A new approach to section 33
I am arguing, then, for a reinterpretation – maybe a rewording – of section 3.4 of the Scottish Ministerial Code that strikes the balance differently between legal and political tolerance of risk. This approach would ask not whether the Scottish Government’s Law Officers agree with a Minister minded to make a positive section 31 statement of competence but whether they can agree to such a statement where the political assessment (and, in some cases, the political risk) rests on a statable case and where legal advice has been given due weight as a significant, but not necessarily the only, relevant consideration. Such an approach would, in my view, correspond with the political nature of the section 31 statements; better reflect the locus of the relevant statutory duties and powers (a duty on the Minister (and the Presiding Officer) in section 31 and a power of the Scottish Government’s (and UK Government’s) Law Officers in section 33); and, ensure that the legislative function of the Scottish Parliament is not excluded by a process that plays out between executive and courts. Where there is significant doubt about legislative competence but where the Minister is minded to make a positive statement, the tolerance of risk might be mitigated in a number of ways: by the concurrent statement of competence by the Presiding Officer; by addition of reasons to the statement of competence (a practice that the Llywydd has developed in Wales where the case for competence is very finely balanced) in order that the Scottish Parliament is able to conduct informed scrutiny; by a statement to the chamber by the Lord Advocate outlining their position and perhaps signposting the opportunity to remove doubt at a later stage with a section 33 reference; or simply by a more assertive approach to making own-initiative references at the pre-enactment stage that ought to temper the excesses of a more risk-tolerant approach at the point of introduction.
However, such an approach not only calls for changed behaviour (both by Scottish Ministers and by the Scottish Government’s Law Officers) at the pre-introduction stage, it calls too for changed behaviour (both by Scottish Ministers and by the Scottish Government’s Law Officers) during the four week pre-enactment period.
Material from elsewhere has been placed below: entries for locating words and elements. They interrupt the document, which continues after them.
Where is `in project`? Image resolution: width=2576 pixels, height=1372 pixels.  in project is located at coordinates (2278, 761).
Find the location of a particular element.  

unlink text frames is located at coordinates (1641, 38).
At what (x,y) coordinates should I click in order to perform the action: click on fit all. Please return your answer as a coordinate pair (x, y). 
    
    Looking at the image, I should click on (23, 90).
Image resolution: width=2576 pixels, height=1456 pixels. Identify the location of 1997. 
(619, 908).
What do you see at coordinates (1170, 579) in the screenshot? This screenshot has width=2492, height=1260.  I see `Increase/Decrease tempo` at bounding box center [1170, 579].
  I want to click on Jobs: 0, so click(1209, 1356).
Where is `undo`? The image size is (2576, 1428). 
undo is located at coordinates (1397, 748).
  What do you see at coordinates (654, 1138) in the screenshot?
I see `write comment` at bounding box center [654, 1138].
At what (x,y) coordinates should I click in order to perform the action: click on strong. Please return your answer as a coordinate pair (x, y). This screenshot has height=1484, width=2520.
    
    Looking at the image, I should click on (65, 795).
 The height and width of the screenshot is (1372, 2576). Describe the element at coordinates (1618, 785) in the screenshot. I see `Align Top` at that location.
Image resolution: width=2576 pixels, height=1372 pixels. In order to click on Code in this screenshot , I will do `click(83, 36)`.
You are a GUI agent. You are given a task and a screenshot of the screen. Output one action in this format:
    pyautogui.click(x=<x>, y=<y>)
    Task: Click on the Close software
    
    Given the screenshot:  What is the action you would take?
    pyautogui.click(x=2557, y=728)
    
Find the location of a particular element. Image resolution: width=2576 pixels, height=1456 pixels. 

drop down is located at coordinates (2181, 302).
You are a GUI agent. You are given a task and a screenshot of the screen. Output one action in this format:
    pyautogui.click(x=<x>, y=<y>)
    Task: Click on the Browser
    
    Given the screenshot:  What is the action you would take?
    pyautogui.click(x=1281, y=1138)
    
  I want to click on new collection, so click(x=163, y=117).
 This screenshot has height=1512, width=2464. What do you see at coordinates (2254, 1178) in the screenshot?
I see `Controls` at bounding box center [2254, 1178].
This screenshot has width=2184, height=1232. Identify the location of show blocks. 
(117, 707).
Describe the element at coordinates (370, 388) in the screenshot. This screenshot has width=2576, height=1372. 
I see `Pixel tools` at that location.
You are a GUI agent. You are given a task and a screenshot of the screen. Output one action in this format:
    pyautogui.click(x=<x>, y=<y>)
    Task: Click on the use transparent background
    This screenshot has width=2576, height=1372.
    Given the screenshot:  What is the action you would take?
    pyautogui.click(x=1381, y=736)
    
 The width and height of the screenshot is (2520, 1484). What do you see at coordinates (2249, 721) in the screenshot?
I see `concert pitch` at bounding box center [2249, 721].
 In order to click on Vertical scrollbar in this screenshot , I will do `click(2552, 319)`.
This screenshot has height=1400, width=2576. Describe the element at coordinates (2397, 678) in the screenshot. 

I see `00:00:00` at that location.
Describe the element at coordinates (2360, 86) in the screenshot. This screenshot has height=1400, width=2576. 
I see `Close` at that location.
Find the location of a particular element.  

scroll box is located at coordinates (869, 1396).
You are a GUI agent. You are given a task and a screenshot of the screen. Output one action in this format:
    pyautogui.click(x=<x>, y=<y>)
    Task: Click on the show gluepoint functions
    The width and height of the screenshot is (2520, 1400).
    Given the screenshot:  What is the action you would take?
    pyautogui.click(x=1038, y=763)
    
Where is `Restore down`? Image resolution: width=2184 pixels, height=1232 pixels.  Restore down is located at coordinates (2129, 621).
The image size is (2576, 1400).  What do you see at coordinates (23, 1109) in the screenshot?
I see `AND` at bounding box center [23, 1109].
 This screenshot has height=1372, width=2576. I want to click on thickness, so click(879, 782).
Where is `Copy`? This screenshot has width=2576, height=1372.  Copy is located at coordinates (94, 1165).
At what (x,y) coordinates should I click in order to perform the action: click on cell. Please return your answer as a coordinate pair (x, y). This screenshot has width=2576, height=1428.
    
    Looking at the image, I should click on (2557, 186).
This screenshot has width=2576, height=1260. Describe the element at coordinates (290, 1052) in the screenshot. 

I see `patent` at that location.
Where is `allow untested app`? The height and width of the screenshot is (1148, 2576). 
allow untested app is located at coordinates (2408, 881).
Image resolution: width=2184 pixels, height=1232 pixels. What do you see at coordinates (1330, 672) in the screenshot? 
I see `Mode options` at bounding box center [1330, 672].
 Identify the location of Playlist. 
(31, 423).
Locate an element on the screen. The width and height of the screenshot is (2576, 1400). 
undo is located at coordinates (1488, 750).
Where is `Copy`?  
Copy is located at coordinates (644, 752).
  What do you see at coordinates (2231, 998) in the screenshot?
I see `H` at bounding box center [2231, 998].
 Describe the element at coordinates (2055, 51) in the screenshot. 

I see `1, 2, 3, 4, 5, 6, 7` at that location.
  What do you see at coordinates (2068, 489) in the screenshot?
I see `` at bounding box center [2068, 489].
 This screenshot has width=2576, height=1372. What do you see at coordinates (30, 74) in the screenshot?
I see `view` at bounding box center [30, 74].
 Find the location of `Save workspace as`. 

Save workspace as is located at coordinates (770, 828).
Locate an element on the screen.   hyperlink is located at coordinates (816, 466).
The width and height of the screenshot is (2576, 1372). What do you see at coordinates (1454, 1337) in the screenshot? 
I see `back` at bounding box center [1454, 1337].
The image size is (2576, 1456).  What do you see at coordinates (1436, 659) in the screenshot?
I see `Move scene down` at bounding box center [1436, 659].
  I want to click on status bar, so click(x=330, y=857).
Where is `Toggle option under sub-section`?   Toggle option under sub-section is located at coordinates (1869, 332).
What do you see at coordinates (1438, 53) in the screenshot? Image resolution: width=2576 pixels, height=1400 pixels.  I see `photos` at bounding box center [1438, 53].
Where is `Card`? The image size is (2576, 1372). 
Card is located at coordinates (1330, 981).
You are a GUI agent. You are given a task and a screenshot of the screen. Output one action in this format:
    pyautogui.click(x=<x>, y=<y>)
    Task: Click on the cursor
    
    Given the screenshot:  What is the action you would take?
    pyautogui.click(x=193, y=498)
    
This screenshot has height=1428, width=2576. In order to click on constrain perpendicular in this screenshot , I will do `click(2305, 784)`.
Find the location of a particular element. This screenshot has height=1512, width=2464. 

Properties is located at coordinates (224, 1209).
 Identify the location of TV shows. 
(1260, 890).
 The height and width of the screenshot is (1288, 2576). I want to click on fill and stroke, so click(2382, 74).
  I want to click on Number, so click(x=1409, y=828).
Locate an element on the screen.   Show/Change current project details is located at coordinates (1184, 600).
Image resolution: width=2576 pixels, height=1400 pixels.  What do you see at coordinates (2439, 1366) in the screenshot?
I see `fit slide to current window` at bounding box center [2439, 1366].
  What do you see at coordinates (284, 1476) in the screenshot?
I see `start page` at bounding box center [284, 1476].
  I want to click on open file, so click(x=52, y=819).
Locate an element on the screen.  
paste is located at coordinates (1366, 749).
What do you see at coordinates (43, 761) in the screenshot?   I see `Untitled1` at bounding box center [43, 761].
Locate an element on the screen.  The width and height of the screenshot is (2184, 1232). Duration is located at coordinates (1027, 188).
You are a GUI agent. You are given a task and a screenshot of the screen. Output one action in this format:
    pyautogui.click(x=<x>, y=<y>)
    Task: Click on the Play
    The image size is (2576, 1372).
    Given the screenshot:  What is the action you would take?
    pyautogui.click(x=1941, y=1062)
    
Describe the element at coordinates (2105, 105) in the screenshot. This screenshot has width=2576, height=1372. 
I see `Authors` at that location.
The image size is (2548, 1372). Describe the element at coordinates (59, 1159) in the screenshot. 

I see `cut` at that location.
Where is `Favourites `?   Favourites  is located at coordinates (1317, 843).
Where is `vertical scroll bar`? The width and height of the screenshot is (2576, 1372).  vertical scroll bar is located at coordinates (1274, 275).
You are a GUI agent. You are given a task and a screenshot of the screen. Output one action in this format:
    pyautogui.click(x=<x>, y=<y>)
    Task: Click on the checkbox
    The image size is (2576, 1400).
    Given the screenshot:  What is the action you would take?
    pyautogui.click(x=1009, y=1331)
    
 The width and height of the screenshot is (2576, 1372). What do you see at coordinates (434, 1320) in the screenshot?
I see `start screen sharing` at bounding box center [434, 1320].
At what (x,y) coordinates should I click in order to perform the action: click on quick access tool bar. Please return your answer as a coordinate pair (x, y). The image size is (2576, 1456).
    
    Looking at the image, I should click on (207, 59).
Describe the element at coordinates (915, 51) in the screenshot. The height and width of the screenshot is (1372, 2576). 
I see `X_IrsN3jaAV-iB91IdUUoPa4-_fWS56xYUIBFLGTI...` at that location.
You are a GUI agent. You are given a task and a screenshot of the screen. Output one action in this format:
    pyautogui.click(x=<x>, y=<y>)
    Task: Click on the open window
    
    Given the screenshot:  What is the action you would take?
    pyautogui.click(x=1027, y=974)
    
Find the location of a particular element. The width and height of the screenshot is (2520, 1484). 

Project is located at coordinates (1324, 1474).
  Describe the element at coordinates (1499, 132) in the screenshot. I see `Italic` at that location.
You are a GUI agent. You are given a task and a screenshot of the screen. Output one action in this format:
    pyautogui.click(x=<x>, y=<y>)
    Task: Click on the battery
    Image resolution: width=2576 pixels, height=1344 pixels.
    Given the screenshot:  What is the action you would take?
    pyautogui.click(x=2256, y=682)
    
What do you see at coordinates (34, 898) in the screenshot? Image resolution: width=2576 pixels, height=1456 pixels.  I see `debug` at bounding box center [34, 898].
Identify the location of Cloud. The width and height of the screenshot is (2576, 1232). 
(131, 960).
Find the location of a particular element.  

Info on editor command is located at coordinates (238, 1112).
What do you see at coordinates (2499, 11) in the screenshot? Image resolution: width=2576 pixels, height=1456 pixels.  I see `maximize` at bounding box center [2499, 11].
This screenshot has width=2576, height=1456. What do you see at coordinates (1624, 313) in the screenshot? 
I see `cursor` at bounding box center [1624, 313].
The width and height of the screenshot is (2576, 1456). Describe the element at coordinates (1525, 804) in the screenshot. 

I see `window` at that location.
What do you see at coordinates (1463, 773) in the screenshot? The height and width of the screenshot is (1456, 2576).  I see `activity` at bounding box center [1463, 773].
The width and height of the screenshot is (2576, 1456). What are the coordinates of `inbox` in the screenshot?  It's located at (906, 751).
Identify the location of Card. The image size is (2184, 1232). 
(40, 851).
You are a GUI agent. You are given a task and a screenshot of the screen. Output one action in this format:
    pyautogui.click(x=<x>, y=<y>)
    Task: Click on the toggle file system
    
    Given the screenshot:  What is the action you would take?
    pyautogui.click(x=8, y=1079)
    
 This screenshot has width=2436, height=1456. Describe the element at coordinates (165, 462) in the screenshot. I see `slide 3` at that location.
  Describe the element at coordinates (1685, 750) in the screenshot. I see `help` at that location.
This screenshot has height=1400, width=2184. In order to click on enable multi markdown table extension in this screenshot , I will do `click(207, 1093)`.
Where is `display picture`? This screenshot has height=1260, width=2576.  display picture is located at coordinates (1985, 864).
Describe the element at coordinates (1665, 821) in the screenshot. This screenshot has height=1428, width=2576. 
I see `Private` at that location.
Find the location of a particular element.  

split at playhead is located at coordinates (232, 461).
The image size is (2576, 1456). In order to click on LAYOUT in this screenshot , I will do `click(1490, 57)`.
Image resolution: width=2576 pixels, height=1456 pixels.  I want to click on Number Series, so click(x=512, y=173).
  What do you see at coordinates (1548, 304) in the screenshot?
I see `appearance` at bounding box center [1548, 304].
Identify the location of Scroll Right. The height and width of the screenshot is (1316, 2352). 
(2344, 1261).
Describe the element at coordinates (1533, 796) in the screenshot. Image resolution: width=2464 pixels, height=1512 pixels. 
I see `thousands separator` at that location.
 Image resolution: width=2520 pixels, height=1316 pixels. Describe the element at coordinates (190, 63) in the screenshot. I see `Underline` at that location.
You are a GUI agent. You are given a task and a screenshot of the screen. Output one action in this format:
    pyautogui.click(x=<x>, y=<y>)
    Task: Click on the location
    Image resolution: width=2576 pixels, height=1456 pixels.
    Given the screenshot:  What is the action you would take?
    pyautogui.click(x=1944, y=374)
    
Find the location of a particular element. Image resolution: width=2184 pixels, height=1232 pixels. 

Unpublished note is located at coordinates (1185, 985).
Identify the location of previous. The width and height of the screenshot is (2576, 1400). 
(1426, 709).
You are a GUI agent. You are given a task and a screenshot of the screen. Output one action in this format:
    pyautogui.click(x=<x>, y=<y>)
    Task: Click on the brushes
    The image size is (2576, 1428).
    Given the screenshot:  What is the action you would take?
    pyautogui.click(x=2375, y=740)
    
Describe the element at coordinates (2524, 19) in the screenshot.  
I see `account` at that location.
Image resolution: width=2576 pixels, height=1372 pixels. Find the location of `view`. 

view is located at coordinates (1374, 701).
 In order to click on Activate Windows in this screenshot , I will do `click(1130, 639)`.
The reluctance of the Scottish Government and of its Law Officers alike, where there is significant risk of post-enactment challenge or where legislation is known to sail close to the boundaries of competence, to initiate section 33 references deprives them of an important legislative tool. For Scottish Ministers (and for the Scottish Parliament), to initiate references in such cases is to pre-empt later challenges (such as those raised, inter alia, by AXA General Insurance, Imperial Tobacco, Scotch Whisky, Christian Institute or the prospect of a crowdfunded challenge to the Gender Recognition Bill) where deep pockets and vested interests are otherwise likely to significantly delay, halt or prevent policy implementation via the layers of post-enactment judicial review. For the Scottish Government’s Law Officers, the power to initiate references during the four week pre-enactment period also serves as a constitutional long stop against the enactment of ultra vires legislation – an absolute ability, in their hands, to ensure that no bill outwith legislative competence becomes law. In this way, not only are the risks which might attach to a greater tolerance of risk at the pre-introduction stage mitigated by the certainty that the Scottish Government’s Law Officers themselves can remove doubt about competence by taking a more robust approach to own-initiative references, but they can do so on their own terms – asserting a pro-devolution approach in a space that, so far, has been entirely defensive and on terms set by their UK Government counterparts.